Il peut être, en cas d’urgence, fixé un délai maximum de quinze jours aux Chambres intéressées pour faire connaitre les avis qui leur sont ainsi demandés.

Passé ce délai, si elles n’ont pas fait connaitre leur réponse, il sera passé outre »

Les Chambres ont le droit de transmettre aux pouvoirs publics, à titre consultatif, leurs vœux sur toute matière d’intérêt agricole ou industriel.

Elles sont spécialement appelées par le Lieutenant- Gouverneur :

◾ A grouper, coordonner, codifier les coutumes et usages locaux à caractère agricole qui servent ordinairement de base aux décisions judiciaires, les usages codifiés seront soumis à l’approbation du Lieutenant- Gouverneur en conseil privé ou d’administration, un exemplaire en sera déposé et conservé au secrétariat des mairies et aux bureaux de chaque Chef-lieu de cercle pour être donné en communication à ceux qui le requerront ;

◾ A émettre des avis sur le programme des travaux d’améliorations agricoles entrepris tant par l’Administration que par les sociétés indigènes de prévoyance.

L’arrêté général du 28 novembre 1925 établissait un double collège électoral, fixait le nombre des membres et la date des premières élections.
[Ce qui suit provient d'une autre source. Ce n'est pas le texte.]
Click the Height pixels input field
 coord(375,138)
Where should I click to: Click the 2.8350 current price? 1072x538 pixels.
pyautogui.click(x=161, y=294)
Le siège de cette première Chambre d’Agriculture et d’Industrie était par le même arrêté général fixé dans la première ville de Côte d’Ivoire, qui était alors Grand-Bassam.

Le même texte précisait que le nombre des membres de la Chambre d’Agriculture et d’Industrie est fixé à 23, dont 14 titulaires et 9 suppléants ainsi répartis :

◾  9 Membres titulaires citoyens français ;

◾  5 Membres titulaires sujets parlant français ;

◾  6 Membres suppléants citoyens français ;

◾  3 membres suppléants sujets parlant français.

Comme pour le Collège Electoral, les conditions à remplir sont de deux ordres. C’est ainsi qu’en ce qui concerne les Citoyens Français, sont électeurs et éligibles les chefs d’exploitations françaises agricoles, industrielle, d’élevage ou forestières, ayant entrainé l’investissement permanent dans la colonie en culture, cheptel, construction et matériel d’au moins 200.000 francs. Quant aux sujets français, sont électeurs les sujets français propriétaires ruraux justifiant d’une mise en culture d’une superficie de 50 hectares minimum.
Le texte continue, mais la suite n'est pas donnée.